There have been a number of androids in cinema and yet Garland and conceptual artist Jock manage to give Ava a distinctive look, creating the true highlight of the film. A bit more texture would have been fun to witness, as Ava is enclosed in a glass room, interacting with Caleb as a glass divider separates them, but there is an oddly alluring look to her throughout. She has skin layered over her hands, feet, and face, but everything else is robotic molding, apparent with her clear arms and legs that show the connections between the limbs. So far is the conceptualization brought to reality here that we actually get a monologue on what Ava’s “brain” is made out of: something along the lines of liquid electronics able to build and mold itself. Against the backdrop of the ultra modern compound where Nathan and Caleb are, Ava manages to look perfectly at home.

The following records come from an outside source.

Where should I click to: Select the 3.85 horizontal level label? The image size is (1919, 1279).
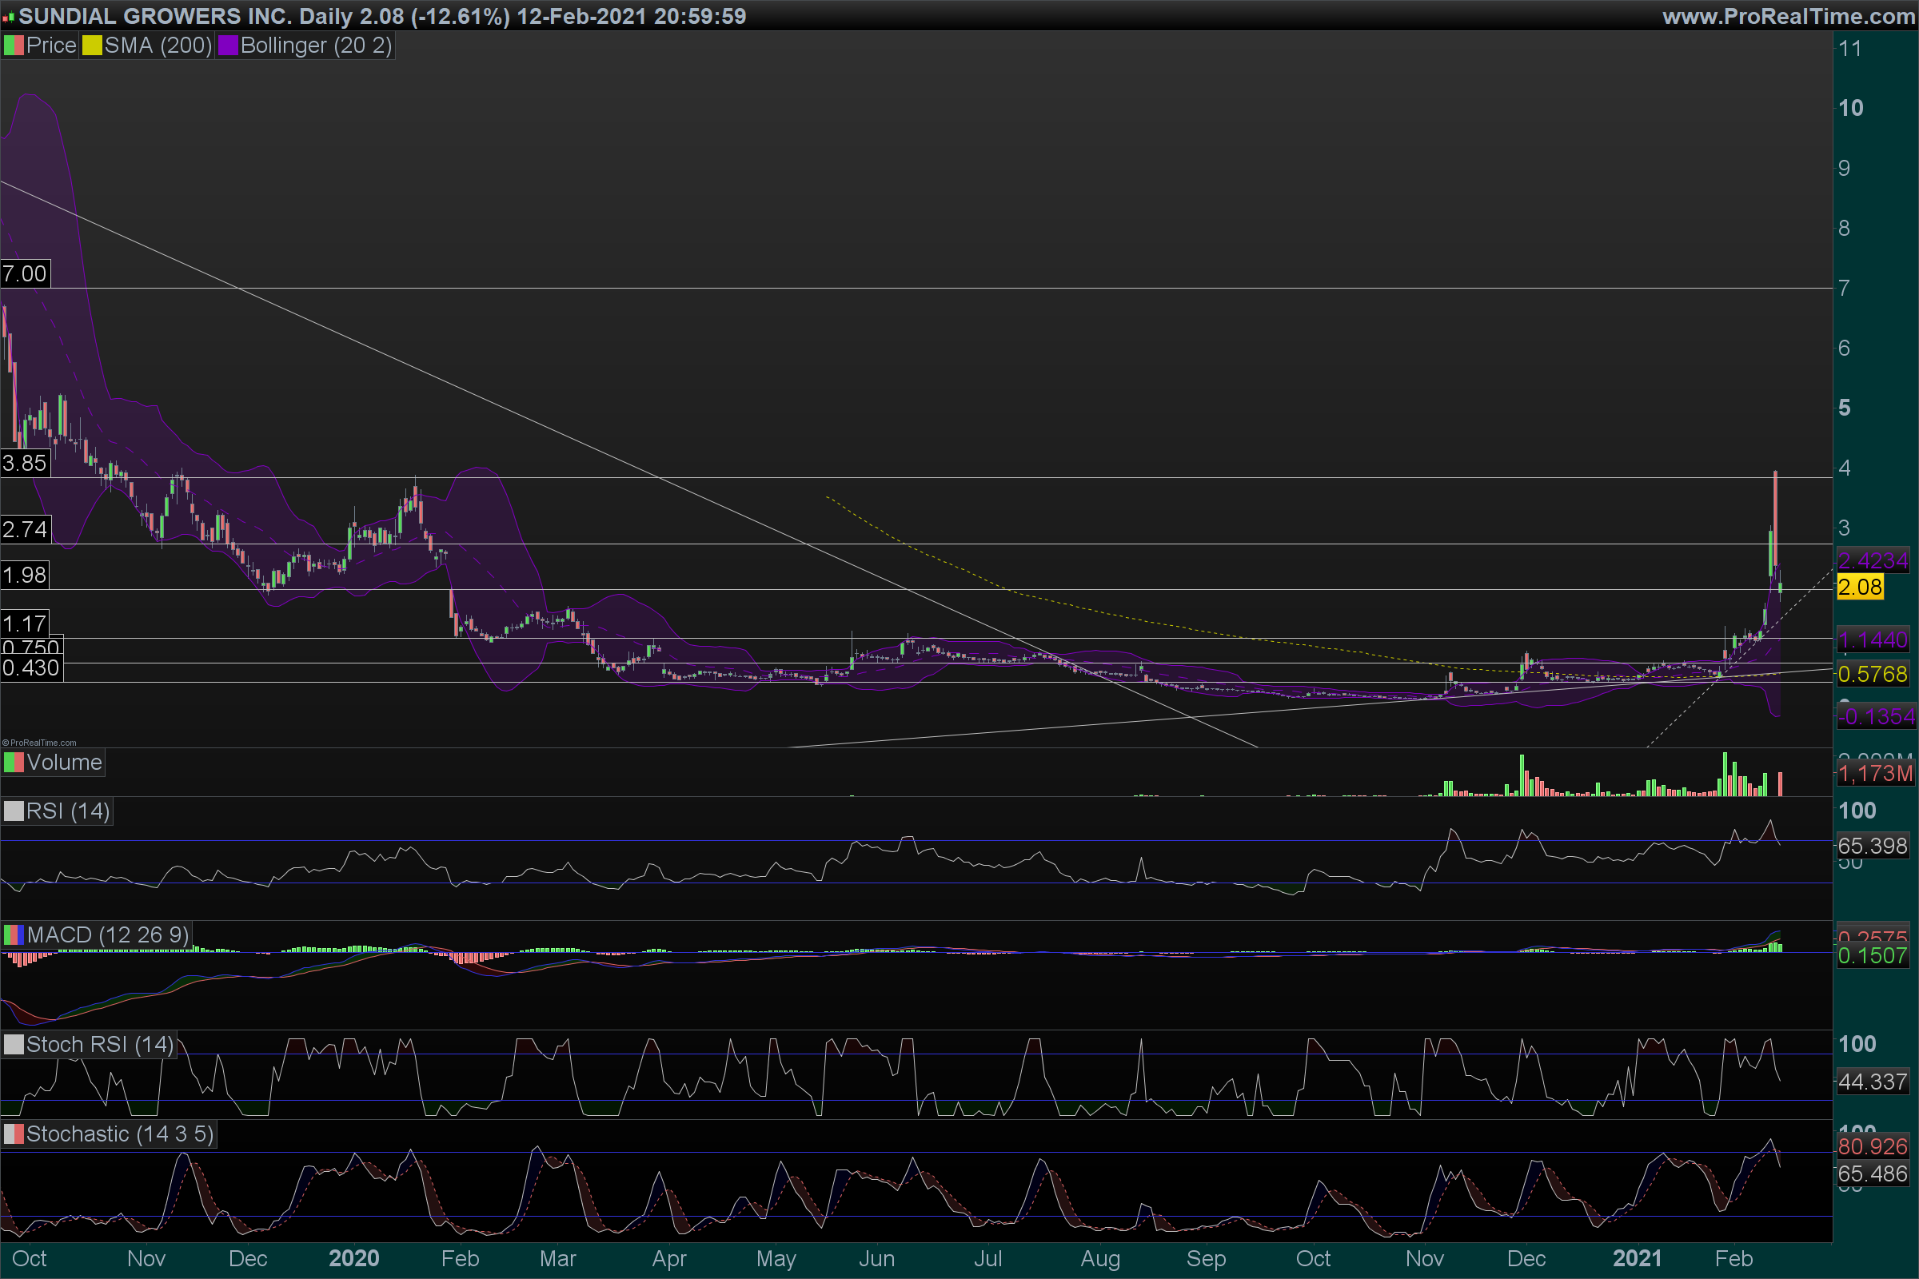(x=24, y=464)

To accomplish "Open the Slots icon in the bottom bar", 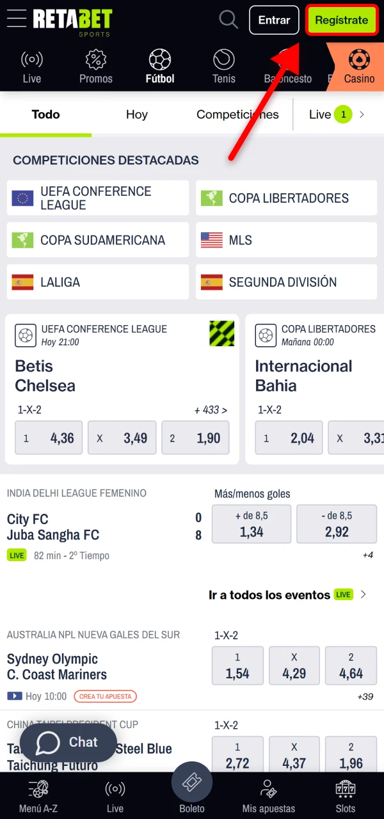I will 346,789.
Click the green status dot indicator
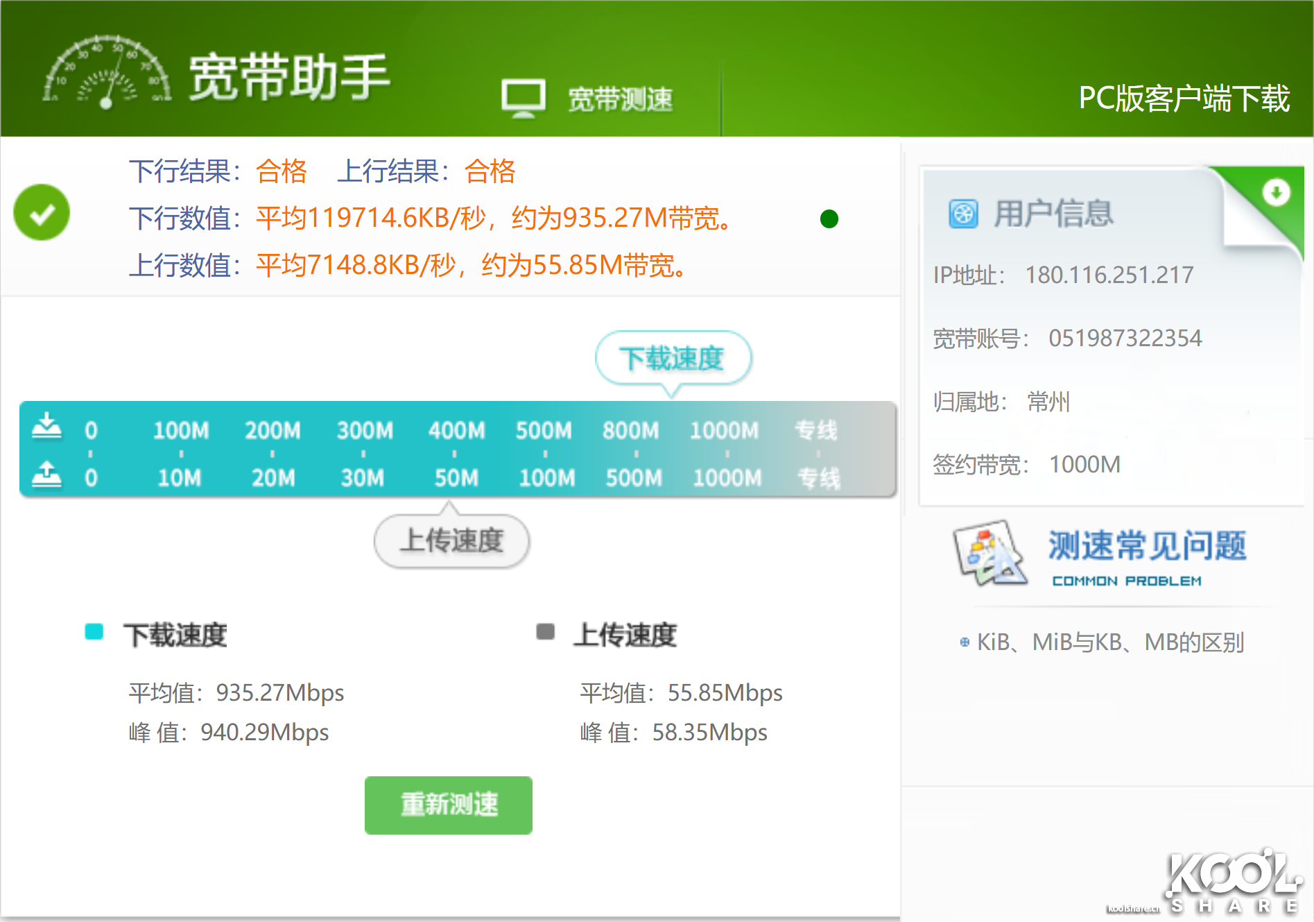This screenshot has height=922, width=1314. point(829,219)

Yet as the film progresses — and each new day is announced with a title card — we get an impending sense of doom. The facility, which is Nathan’s secluded workspace for this experiment on a remote piece of land he owns in the middle of millions of acres, is plagued by sporadic power outages that cause the entire place to take on a nightmare feel and shut down to make sure nothing can get in or out. Nathan even has Caleb sign an incredibly thorough non-disclosure agreement, despite being in a secluded compound. Of course, it all makes sense as the tech he is going to reveal is a game changer. Reminiscent of Pedro Almodóvar’s The Skin I Live In, a fantastic film about the nature of sexuality and gender identity, the parallels are fascinating and there is a rich history built up in each. Nathan has various cameras throughout the facility and monitors Caleb’s interactions with Ava. He guides Caleb and wants him to try to pierce the veil of Ava’s mind. He wants Caleb to explore without inhibition as he plays mentor, when he isn’t getting stumble-down drunk.
There’s a large game of set-up and much of the film is Caleb interacting verbally with Nathan or Ava, each interaction so well-written that I was enthralled throughout. There’s a layer of what it means to be exposed to another human and given a mind and the drive to be free. We can tell that even when Ava seems to be processing her words she has a sadness underneath. As we learn the history of Ava, a darker side is explored. By the time things really start to increase in pace, we are already driven to feel a certain way. The unique aspect of the film is that it doesn’t particularly take sides in the debate of whether we should create AI or not. Instead, it seems to ask whether humans can actually keep from making this all go wrong.
A film about a robot isn’t the normal place to find a rich and thoughtful exploration of patriarchal society, gender identity, seclusion and nature versus nurture. Yet Garland and his ensemble have managed to deliver all of this within the realm of a resonant science-fiction narrative that is as brutal and honest in its observations as it is entertaining. All of that is to say that Ex Machina has both a heart and soul. Within these close quarters, there is something to chew on, observe, and explore.
Ex Machina screened at SXSW and will hit theaters on April 10th.